His rules for surviving the psychopath “at home” are:-

Rule #1 – Accept you are with a psychopath (“You will not be able to change them…”)

Rule # 2 – Emotionally disengage. (“They do not feel anything for you and never will.”)

Rule #3 – Assume they are cheating on you.

Rule #4 – Work on relationships outside your relationship with the psychopath.

Rule # 5 – Keep your finances separate.

Rule # 6 – Do not have children with them. (“To a psychopath,a child is a means of binding you to them.”)

His very sensible rules about “three important things to remember when leaving a psychopath” are :-

Rule # 1 – Do not confront them.

Rule # 2 – Threats do not work. (“Psychopaths do not fear consequences.”)

Rule #3 – When you decide to leave – leave. (“Don’t look back.”)

These are wise words, as every divorce lawyer knows, and it is these sorts of hints which make the book valuable, despite its sometimes dubious and sensationalist claims.

Gillespie says that psychopaths are drawn to jobs which give them power over other people; they believe they are superior; they can be charming and they will lie, so he says that “the higher you go in any organisation, the more likely you are to encounter a psychopath”. The no-doubt rigorously scientific “The Great British Psychopath Survey” tells us that the professions most likely to attract psychopaths are “CEO” (rather a wide grab-bag) and Lawyer.  Accounting is said to be among the ten professions with the least number of psychopaths, (which anyone who has anything to do with bean-counters knows is just wrong).
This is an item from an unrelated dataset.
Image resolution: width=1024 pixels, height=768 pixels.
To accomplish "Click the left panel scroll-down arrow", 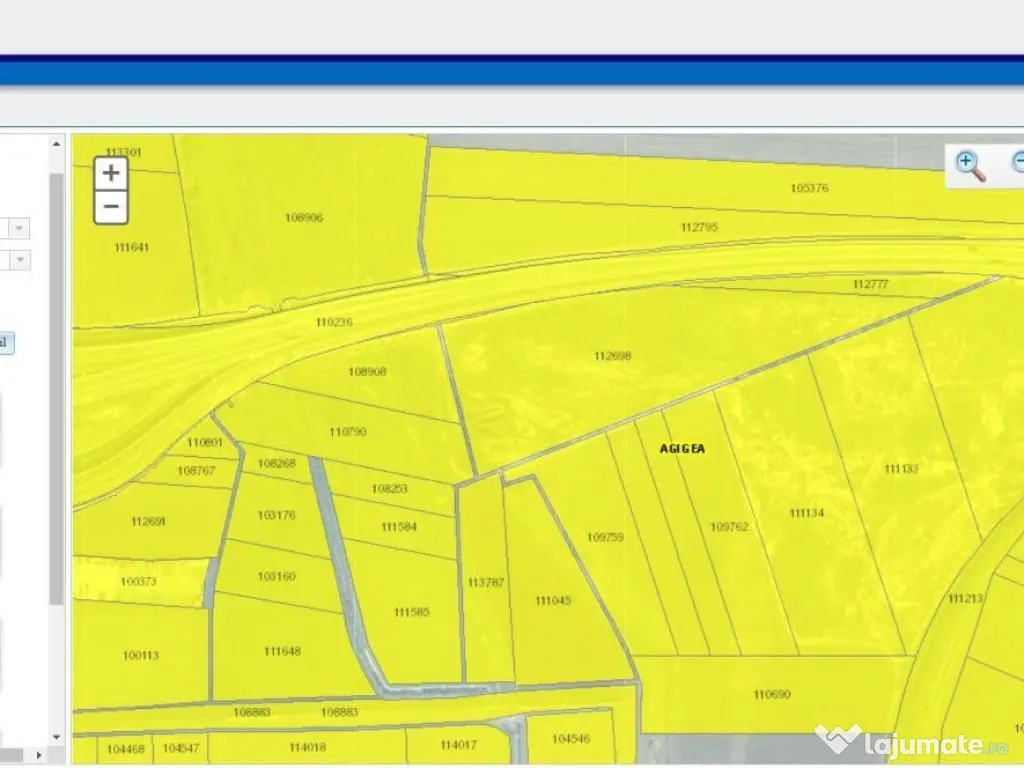I will (57, 738).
A surprisingly small number of criminals are said to be psychopaths – although those that are, are lethal. This is all questionable too.  Common sense tells us that there is likely to be a greater percentage of psychopaths in the lower socio-economic strata, because the traits which enable some psychopaths to flourish just as surely doom the rest. And any of the aforementioned divorce lawyers (whether psychos themselves or not), can tell you that the chances of a client’s spouse being a psychopath are rather greater among those spouses who moved into the client’s house the night they met her at the pub, than among those who met the client at an exclusive cocktail party in Cannes.
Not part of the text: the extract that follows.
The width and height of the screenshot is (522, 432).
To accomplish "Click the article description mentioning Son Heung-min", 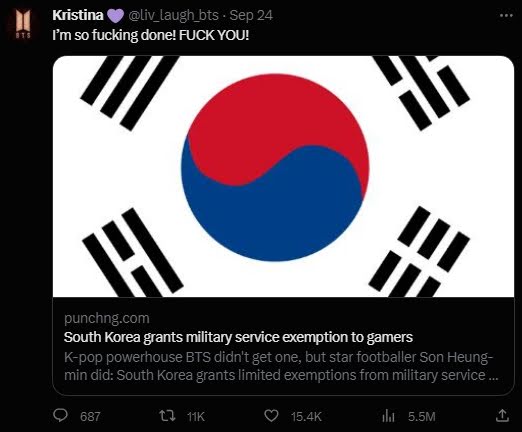I will click(x=281, y=366).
In Gillespie’s opinion, the number and expression of psychopaths are rising and that is due to the growth of individualism – “We didn’t mean to do it, but we have created a perfect world for psychopaths. If I were to sit down with the express aim of designing a society where psychopathy could flourish, it would be almost identical to any modern capitalist society, or at least, where most are heading very quickly.” On a so-called “individualism score” – Australia came second on the list of countries where you are most likely to find a psychopath “being themselves.”  You know what country came first. You’re pretty unlikely to encounter one in Guatemala, apparently. This chapter seems rather forced, an attempt to push mental difference into the mould of Gillespie’s world view. This becomes rather irritating when the reader is subjected to Gillespie’s fervent Trump-bashing.  Have some empathy.

NOT A PSYCHO!

*(See David Gillespie’s “Sweet Poison” books).